There was a point in the summer of 2009 that it looked like a certainty that Carlos Delfino was going to come back to Toronto after a one-year exodus in Russia. Toronto had retained his rights and Delfino had expressed a strong desire to return. However, in a very un-Colangelo fashion, Toronto's GM refused to grant Delfino the lucrative deal he desired. When negotiations hit an impasse, Delfino was signed-and-traded (along with Roko Ukic) for Amir Johnson and Sonny Weems. Johnson, at 22-years-old, had been groomed in the Detroit Pistons system and Toronto got him just when his tutoring was about to pay off.

What Colangelo got, then, was a humble youngster in desperate need of a club that would let him apply his learnings and play through his mistakes. Toronto provided that opportunity, and Johnson rewarded them with a career year. His intensity on the court made him an ideal backup power forward, he showed a remarkable ability to play within himself and he improved steadily as the season went along. Johnson is now a featured part of the Raptors' young nucleus and all he cost Toronto was the rights to a player that they knew they were not going to sign back anyway. Not too shabby.

1. Drafting DeMar DeRozan (9th) and Ed Davis (13th)

June 25, 2009 and June 24, 2010

Coming up with Colangelo's best move as GM of the Raptors is pretty easy. While some of the aforementioned moves gave the Raptors solid support pieces for various areas of the roster, drafting DeMar DeRozan and Ed Davis gave the team two foundational pieces for the future of the franchise. DeRozan had a so-so rookie year but exploded in his second, going for 20 ppg after the All-Star break and putting himself in a position to make a huge leap in year three. His numbers and career trajectory track nicely in line with scoring wings like Rudy Gay and if he can improve his three-point average (up from the 0.9% he averaged this year), he could develop into one of the preeminent wing scorers in the NBA.

His counterpart here, Ed Davis, has only one year of experience to draw from, but what he showed over the course of that year was impressive. Like DeRozan, he battled through inconsistency with regards to his effort as a rookie, but he finished the season with solid 7.7 ppg and 7.1 rpg averages and looked every bit like the defender-rebounder type that the Raptors had hoped he'd be when he fell to them in the draft.

It's worth noting that as this relates back to Colangelo, both players have basically played above the level of every player selected after them, and in some instances have outperformed players selected well ahead of them (Jonny Flynn and Ekpe Udoh come to mind). It's exceedingly difficult to get someone better than a role player late in the lottery because most of the top-shelf talent is off the board and you're often left selecting from a group of unproven commodities or safe-but-unexceptional prospects. Teams like Seattle used to get hammered in this area by taking risks on the unproven talent like Saer Sene and Robert Swift, while guys like Brandon Rush, Jordan Hill and Wesley Johnson proved that ‘safe' doesn't always mean safe when it comes to the NBA draft.

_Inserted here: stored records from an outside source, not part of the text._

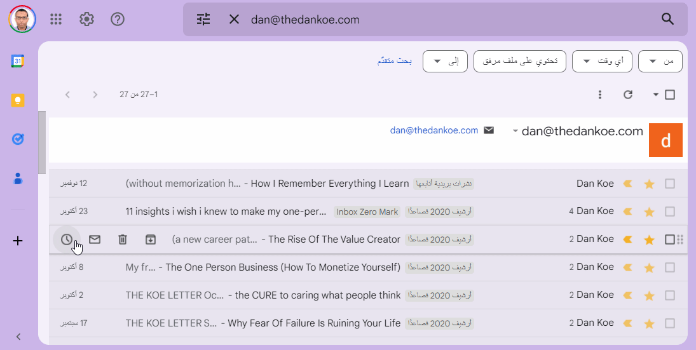Click the Snooze clock icon on hovered email
This screenshot has width=696, height=350.
click(67, 239)
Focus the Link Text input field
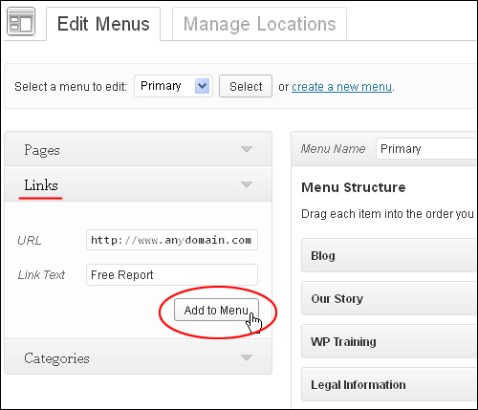This screenshot has width=478, height=410. pos(172,274)
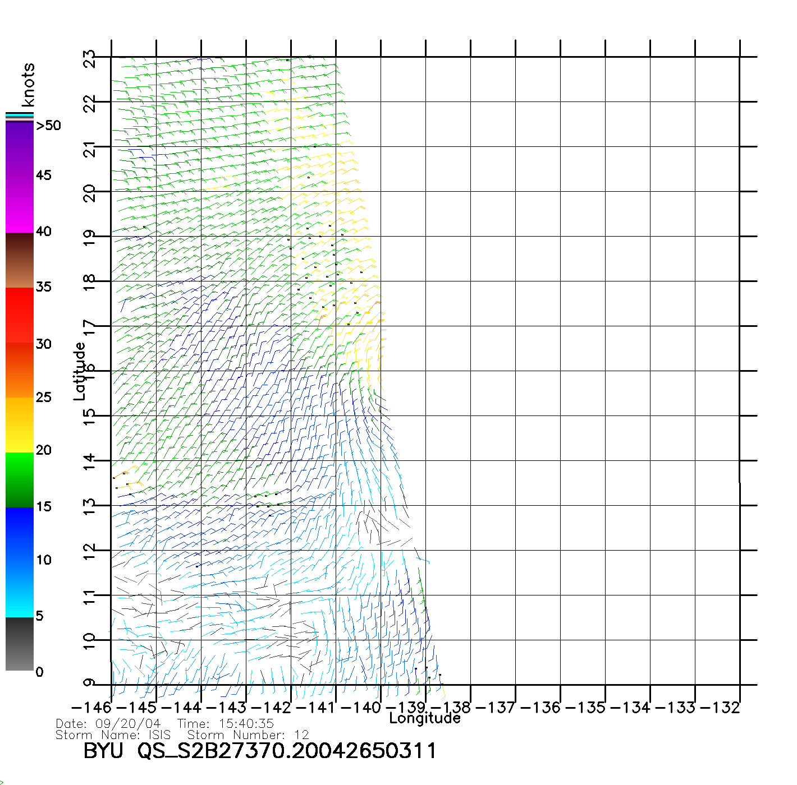797x785 pixels.
Task: Click the -146 longitude tick label
Action: point(91,708)
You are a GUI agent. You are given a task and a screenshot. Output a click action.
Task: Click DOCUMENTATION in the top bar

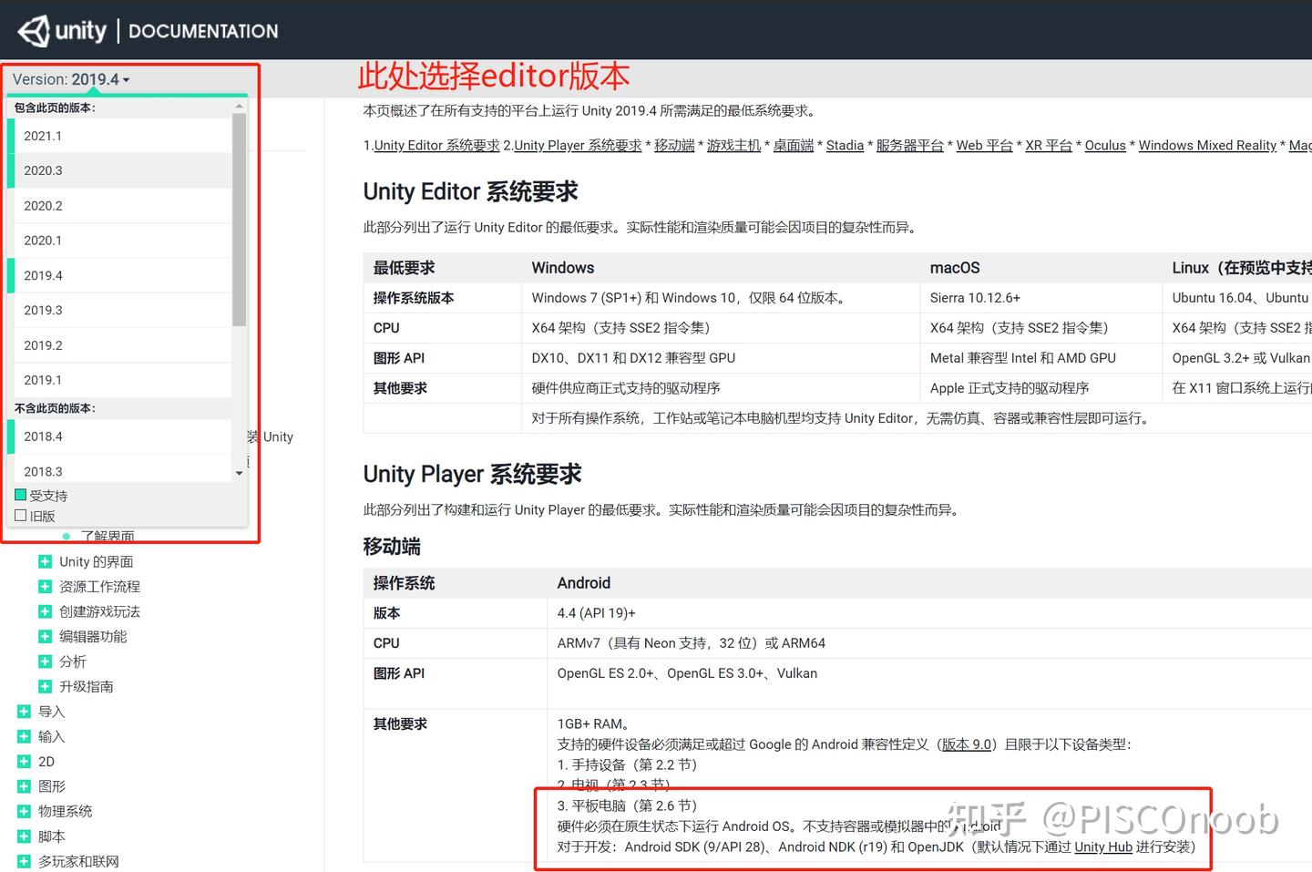pyautogui.click(x=202, y=30)
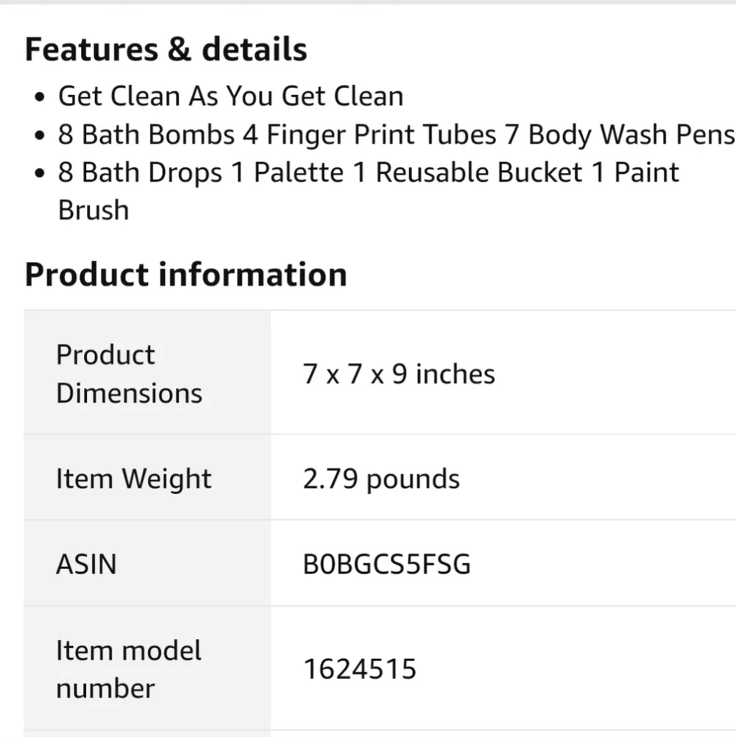Click the Paint Brush text line
This screenshot has height=737, width=736.
pos(93,210)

Colangelo took two late-lottery picks (9th and 13th) and turned them into valuable assets, and in the case of DeRozan he may have landed a star if he can take the next step as a player in year three. The draft is a minefield and crossing it unscathed is exceedingly difficult but Colangelo did it twice in back-to-back years and has set the Raptors up well, if not yet exceptionally, for the immediate future. Whether or not he gets to remain in charge to finish the job is the most pressing question now facing the Raptors as they look to turn their young core into a meaningful basketball team.